A research team at Goldman Sachs has released a list of stocks which they think have the highest upside when comparing the current price to the team’s price target. Of course, analysts don’t always get it right and an investor might not be able to buy every stock on the list in any case, but a list such as this can serve as a good starting point for further research. Here are Goldman’s picks for 2013:
The investment bank thought that Halliburton Company (NYSE:HAL) had about 50% upside. The $32 billion market cap oil and gas services company certainly seems low priced at 11 times earnings, whether we consider net income on a trailing basis or analyst consensus for 2013. However, despite high activity in the U.S. and modest revenue growth the company actually saw an 11% decline in earnings in the third quarter compared to the same period in 2011. Halliburton was one of the most popular energy stocks among hedge funds for the third quarter of 2012 (see the full rankings). We think that it’s worth it to look more closely at Halliburton; the company should be growing given industry demand, and if it can do so then it will be very undervalued at the current price.
Goldman’s next pick was Newfield Exploration Co. (NYSE:NFX), an oil and gas exploration and production company. Newfield has operations in the onshore U.S. as well as offshore assets in the Gulf of Mexico, Malaysia, and China. The stock is down 33% in the last year, which has brought it to a trailing P/E multiple of only 13. Billionaire David Shaw’s D.E. Shaw increased its stake in Newfield by 6% during the third quarter, closing September with 2.1 million shares in its portfolio (check out D.E. Shaw’s stock picks). It could be another good value play, but we’d note that oil majors generally trade at even cheaper valuations.
$6.1 billion market cap mining equipment manufacturer Joy Global Inc. (NYSE:JOY) was another of the bank’s recommendations. Despite double-digit growth rates of revenue and earnings in its most recent quarter compared to the same period in the previous fiscal year, the stock is down 32% in the last year. This is likely due to investors worrying about macro conditions, particularly in China (the stock’s beta is 2.2). Billionaire Ken Griffin’s Citadel Investment Group more than doubled the size of its position between July and September, to a total of about 770,000 shares (find Ken Griffin’s favorite stocks). At 9 times earnings we think that Goldman found another value play here; investors may want to consider peer Caterpillar as another possibility.
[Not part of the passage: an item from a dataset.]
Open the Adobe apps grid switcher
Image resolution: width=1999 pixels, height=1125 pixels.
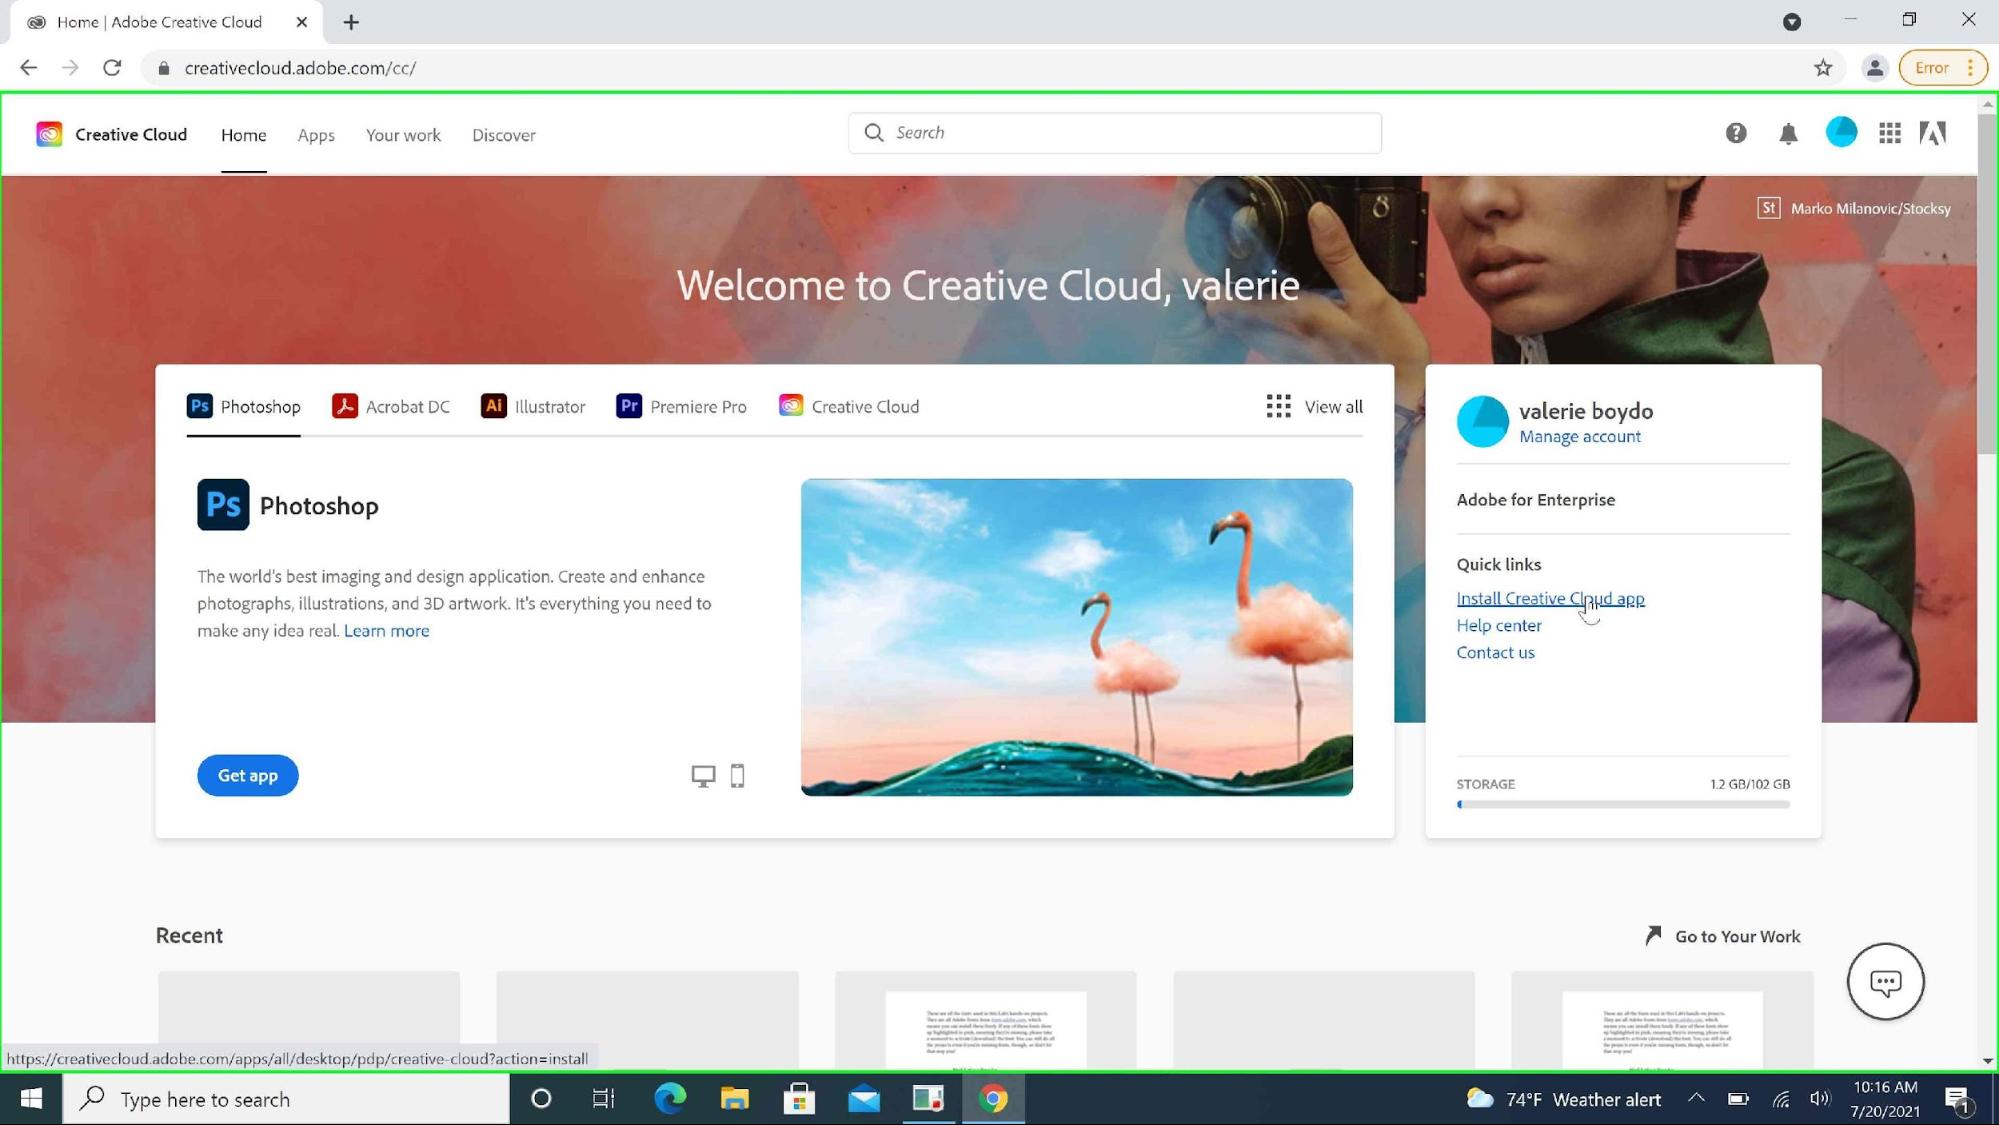coord(1889,133)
Teradata Corporation (NYSE:TDC), which data solutions and consulting services, has an upside of 46% according to the team of Goldman analysts. Teradata is a growth stock: it trades at 26 times trailing earnings, so it needs significant improvement on the bottom line to justify its valuation let alone prove undervalued. Net income was up 20% last quarter versus a year earlier, which is a start, but we would need to see that growth rate continue for some time before we’d recommend buying. Maverick Capital, managed by Lee Ainslie, initiated a position in Teradata during the third quarter. See more stocks Ainslie was buying.
Another stock where Goldman sees upside is Owens-Illinois, Inc. (NYSE:OI), a $3.3 billion market cap manufacturer of glass containers. This is another stock with considerable exposure to the broader economy, with a beta of 2.2; we’d note that the bank’s picks we’ve discussed have been generally bullish on global growth. An insider was buying the stock in July (view a history of insider purchases at Owens-Illinois) and though the price is up about 5% since that time insider purchases tend to be bullish signs and Goldman obviously believes the stock still have quite a bit of potential. The stock trades at 7 times forward earnings estimates; its revenue and earnings have been down, so we wouldn’t necessarily recommend buying, but the multiple is low enough that we think it could be worth a closer look.